## Records to process
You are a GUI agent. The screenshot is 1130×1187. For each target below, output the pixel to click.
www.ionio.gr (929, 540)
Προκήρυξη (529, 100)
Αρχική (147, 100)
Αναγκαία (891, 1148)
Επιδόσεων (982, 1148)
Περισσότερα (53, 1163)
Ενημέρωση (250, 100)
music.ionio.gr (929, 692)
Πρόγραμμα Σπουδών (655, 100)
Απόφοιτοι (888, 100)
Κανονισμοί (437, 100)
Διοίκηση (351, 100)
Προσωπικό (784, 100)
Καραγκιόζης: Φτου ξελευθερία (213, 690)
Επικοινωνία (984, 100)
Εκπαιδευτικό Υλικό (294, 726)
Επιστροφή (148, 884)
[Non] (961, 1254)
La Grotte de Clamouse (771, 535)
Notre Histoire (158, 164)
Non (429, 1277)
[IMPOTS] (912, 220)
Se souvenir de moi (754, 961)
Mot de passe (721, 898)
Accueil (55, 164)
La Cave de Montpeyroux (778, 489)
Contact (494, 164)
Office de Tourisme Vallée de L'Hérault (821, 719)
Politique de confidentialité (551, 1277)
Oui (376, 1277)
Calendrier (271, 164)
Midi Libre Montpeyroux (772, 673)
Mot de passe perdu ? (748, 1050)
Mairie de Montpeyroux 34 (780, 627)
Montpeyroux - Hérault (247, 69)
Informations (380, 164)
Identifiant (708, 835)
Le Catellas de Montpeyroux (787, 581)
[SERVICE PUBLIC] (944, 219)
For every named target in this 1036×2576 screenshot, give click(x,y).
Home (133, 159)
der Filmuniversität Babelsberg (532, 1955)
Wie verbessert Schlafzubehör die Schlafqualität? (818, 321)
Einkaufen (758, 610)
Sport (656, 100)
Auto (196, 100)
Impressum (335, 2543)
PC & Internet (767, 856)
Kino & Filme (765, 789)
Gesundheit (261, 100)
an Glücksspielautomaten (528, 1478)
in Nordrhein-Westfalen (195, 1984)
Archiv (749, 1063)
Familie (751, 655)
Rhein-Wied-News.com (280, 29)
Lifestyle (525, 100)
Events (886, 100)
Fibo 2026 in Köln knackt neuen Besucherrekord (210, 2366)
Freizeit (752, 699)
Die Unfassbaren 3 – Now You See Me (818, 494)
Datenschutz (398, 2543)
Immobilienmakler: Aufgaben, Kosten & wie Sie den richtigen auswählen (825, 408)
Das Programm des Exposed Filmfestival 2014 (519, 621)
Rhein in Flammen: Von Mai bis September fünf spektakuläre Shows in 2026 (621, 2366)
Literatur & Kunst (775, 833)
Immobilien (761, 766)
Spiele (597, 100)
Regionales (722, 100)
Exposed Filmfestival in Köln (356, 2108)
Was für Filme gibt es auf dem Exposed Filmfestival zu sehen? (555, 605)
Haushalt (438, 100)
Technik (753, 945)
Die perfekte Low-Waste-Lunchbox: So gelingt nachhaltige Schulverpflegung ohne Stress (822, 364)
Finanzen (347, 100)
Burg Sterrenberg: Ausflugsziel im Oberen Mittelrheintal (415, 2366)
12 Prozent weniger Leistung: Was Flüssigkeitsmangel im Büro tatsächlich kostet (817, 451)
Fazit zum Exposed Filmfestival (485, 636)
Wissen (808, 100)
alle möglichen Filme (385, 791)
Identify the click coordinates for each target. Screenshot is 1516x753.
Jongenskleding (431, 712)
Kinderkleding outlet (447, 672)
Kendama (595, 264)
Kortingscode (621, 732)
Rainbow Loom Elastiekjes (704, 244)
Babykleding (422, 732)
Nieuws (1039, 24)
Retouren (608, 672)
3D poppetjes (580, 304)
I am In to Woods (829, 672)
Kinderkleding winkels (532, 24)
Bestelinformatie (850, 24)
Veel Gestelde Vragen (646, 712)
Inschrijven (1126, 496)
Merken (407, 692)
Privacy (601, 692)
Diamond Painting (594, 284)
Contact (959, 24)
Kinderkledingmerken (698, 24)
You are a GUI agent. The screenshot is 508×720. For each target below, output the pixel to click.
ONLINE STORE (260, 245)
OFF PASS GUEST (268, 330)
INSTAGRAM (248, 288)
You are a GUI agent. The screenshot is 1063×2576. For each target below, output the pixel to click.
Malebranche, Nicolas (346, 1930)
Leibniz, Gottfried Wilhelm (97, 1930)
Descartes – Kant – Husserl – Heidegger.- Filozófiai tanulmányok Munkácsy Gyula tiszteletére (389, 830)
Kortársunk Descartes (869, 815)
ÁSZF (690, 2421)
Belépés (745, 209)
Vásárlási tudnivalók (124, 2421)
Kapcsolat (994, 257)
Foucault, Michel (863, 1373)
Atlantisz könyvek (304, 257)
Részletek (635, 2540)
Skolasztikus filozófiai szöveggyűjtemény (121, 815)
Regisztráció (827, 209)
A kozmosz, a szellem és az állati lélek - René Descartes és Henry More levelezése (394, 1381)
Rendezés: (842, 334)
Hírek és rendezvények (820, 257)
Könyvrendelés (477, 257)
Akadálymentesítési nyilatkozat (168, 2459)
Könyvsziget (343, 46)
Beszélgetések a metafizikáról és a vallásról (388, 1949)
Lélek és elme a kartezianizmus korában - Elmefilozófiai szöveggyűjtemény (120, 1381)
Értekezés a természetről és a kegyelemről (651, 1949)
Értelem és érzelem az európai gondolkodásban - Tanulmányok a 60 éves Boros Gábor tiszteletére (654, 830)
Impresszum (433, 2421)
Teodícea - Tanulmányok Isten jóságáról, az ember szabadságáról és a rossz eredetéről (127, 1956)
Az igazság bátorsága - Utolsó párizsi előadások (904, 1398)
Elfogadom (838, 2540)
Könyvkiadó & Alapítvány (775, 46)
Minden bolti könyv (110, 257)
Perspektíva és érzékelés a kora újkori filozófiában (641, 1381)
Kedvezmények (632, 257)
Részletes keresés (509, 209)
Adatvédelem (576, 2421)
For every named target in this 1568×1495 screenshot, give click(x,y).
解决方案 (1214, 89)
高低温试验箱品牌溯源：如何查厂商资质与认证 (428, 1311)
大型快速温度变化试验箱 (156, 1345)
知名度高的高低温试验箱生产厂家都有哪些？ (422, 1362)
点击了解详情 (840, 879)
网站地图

## Requirement
Convert all the items above into a JSON list of strings, with one string per line and any blank lines left out.

## Solution for this exercise
[
  "You are a GUI agent. The screenshot is 1130×1187. For each target below, output the pixel to click.",
  "www.ionio.gr (929, 540)",
  "Προκήρυξη (529, 100)",
  "Αρχική (147, 100)",
  "Αναγκαία (891, 1148)",
  "Επιδόσεων (982, 1148)",
  "Περισσότερα (53, 1163)",
  "Ενημέρωση (250, 100)",
  "music.ionio.gr (929, 692)",
  "Πρόγραμμα Σπουδών (655, 100)",
  "Απόφοιτοι (888, 100)",
  "Κανονισμοί (437, 100)",
  "Διοίκηση (351, 100)",
  "Προσωπικό (784, 100)",
  "Καραγκιόζης: Φτου ξελευθερία (213, 690)",
  "Επικοινωνία (984, 100)",
  "Εκπαιδευτικό Υλικό (294, 726)",
  "Επιστροφή (148, 884)",
  "[Non] (961, 1254)",
  "La Grotte de Clamouse (771, 535)",
  "Notre Histoire (158, 164)",
  "Non (429, 1277)",
  "[IMPOTS] (912, 220)",
  "Se souvenir de moi (754, 961)",
  "Mot de passe (721, 898)",
  "Accueil (55, 164)",
  "La Cave de Montpeyroux (778, 489)",
  "Contact (494, 164)",
  "Office de Tourisme Vallée de L'Hérault (821, 719)",
  "Politique de confidentialité (551, 1277)",
  "Oui (376, 1277)",
  "Calendrier (271, 164)",
  "Midi Libre Montpeyroux (772, 673)",
  "Mot de passe perdu ? (748, 1050)",
  "Mairie de Montpeyroux 34 (780, 627)",
  "Montpeyroux - Hérault (247, 69)",
  "Informations (380, 164)",
  "Identifiant (708, 835)",
  "Le Catellas de Montpeyroux (787, 581)",
  "[SERVICE PUBLIC] (944, 219)",
  "For every named target in this 1036×2576 screenshot, give click(x,y).",
  "Home (133, 159)",
  "der Filmuniversität Babelsberg (532, 1955)",
  "Wie verbessert Schlafzubehör die Schlafqualität? (818, 321)",
  "Einkaufen (758, 610)",
  "Sport (656, 100)",
  "Auto (196, 100)",
  "Impressum (335, 2543)",
  "PC & Internet (767, 856)",
  "Kino & Filme (765, 789)",
  "Gesundheit (261, 100)",
  "an Glücksspielautomaten (528, 1478)",
  "in Nordrhein-Westfalen (195, 1984)",
  "Archiv (749, 1063)",
  "Familie (751, 655)",
  "Rhein-Wied-News.com (280, 29)",
  "Lifestyle (525, 100)",
  "Events (886, 100)",
  "Fibo 2026 in Köln knackt neuen Besucherrekord (210, 2366)",
  "Freizeit (752, 699)",
  "Die Unfassbaren 3 – Now You See Me (818, 494)",
  "Datenschutz (398, 2543)",
  "Immobilienmakler: Aufgaben, Kosten & wie Sie den richtigen auswählen (825, 408)",
  "Das Programm des Exposed Filmfestival 2014 (519, 621)",
  "Rhein in Flammen: Von Mai bis September fünf spektakuläre Shows in 2026 (621, 2366)",
  "Literatur & Kunst (775, 833)",
  "Immobilien (761, 766)",
  "Spiele (597, 100)",
  "Regionales (722, 100)",
  "Exposed Filmfestival in Köln (356, 2108)",
  "Was für Filme gibt es auf dem Exposed Filmfestival zu sehen? (555, 605)",
  "Haushalt (438, 100)",
  "Technik (753, 945)",
  "Die perfekte Low-Waste-Lunchbox: So gelingt nachhaltige Schulverpflegung ohne Stress (822, 364)",
  "Finanzen (347, 100)",
  "Burg Sterrenberg: Ausflugsziel im Oberen Mittelrheintal (415, 2366)",
  "12 Prozent weniger Leistung: Was Flüssigkeitsmangel im Büro tatsächlich kostet (817, 451)",
  "Fazit zum Exposed Filmfestival (485, 636)",
  "Wissen (808, 100)",
  "alle möglichen Filme (385, 791)",
  "Identify the click coordinates for each target. Screenshot is 1516x753.",
  "Jongenskleding (431, 712)",
  "Kinderkleding outlet (447, 672)",
  "Kendama (595, 264)",
  "Kortingscode (621, 732)",
  "Rainbow Loom Elastiekjes (704, 244)",
  "Babykleding (422, 732)",
  "Nieuws (1039, 24)",
  "Retouren (608, 672)",
  "3D poppetjes (580, 304)",
  "I am In to Woods (829, 672)",
  "Kinderkleding winkels (532, 24)",
  "Bestelinformatie (850, 24)",
  "Veel Gestelde Vragen (646, 712)",
  "Inschrijven (1126, 496)",
  "Merken (407, 692)",
  "Privacy (601, 692)",
  "Diamond Painting (594, 284)",
  "Contact (959, 24)",
  "Kinderkledingmerken (698, 24)",
  "You are a GUI agent. The screenshot is 508×720. For each target below, output the pixel to click.",
  "ONLINE STORE (260, 245)",
  "OFF PASS GUEST (268, 330)",
  "INSTAGRAM (248, 288)",
  "You are a GUI agent. The screenshot is 1063×2576. For each target below, output the pixel to click.",
  "Malebranche, Nicolas (346, 1930)",
  "Leibniz, Gottfried Wilhelm (97, 1930)",
  "Descartes – Kant – Husserl – Heidegger.- Filozófiai tanulmányok Munkácsy Gyula tiszteletére (389, 830)",
  "Kortársunk Descartes (869, 815)",
  "ÁSZF (690, 2421)",
  "Belépés (745, 209)",
  "Vásárlási tudnivalók (124, 2421)",
  "Kapcsolat (994, 257)",
  "Foucault, Michel (863, 1373)",
  "Atlantisz könyvek (304, 257)",
  "Részletek (635, 2540)",
  "Skolasztikus filozófiai szöveggyűjtemény (121, 815)",
  "Regisztráció (827, 209)",
  "A kozmosz, a szellem és az állati lélek - René Descartes és Henry More levelezése (394, 1381)",
  "Rendezés: (842, 334)",
  "Hírek és rendezvények (820, 257)",
  "Könyvrendelés (477, 257)",
  "Akadálymentesítési nyilatkozat (168, 2459)",
  "Könyvsziget (343, 46)",
  "Beszélgetések a metafizikáról és a vallásról (388, 1949)",
  "Lélek és elme a kartezianizmus korában - Elmefilozófiai szöveggyűjtemény (120, 1381)",
  "Értekezés a természetről és a kegyelemről (651, 1949)",
  "Értelem és érzelem az európai gondolkodásban - Tanulmányok a 60 éves Boros Gábor tiszteletére (654, 830)",
  "Impresszum (433, 2421)",
  "Teodícea - Tanulmányok Isten jóságáról, az ember szabadságáról és a rossz eredetéről (127, 1956)",
  "Az igazság bátorsága - Utolsó párizsi előadások (904, 1398)",
  "Elfogadom (838, 2540)",
  "Könyvkiadó & Alapítvány (775, 46)",
  "Minden bolti könyv (110, 257)",
  "Perspektíva és érzékelés a kora újkori filozófiában (641, 1381)",
  "Kedvezmények (632, 257)",
  "Részletes keresés (509, 209)",
  "Adatvédelem (576, 2421)",
  "For every named target in this 1568×1495 screenshot, give click(x,y).",
  "解决方案 (1214, 89)",
  "高低温试验箱品牌溯源：如何查厂商资质与认证 (428, 1311)",
  "大型快速温度变化试验箱 (156, 1345)",
  "知名度高的高低温试验箱生产厂家都有哪些？ (422, 1362)",
  "点击了解详情 (840, 879)",
  "网站地图"
]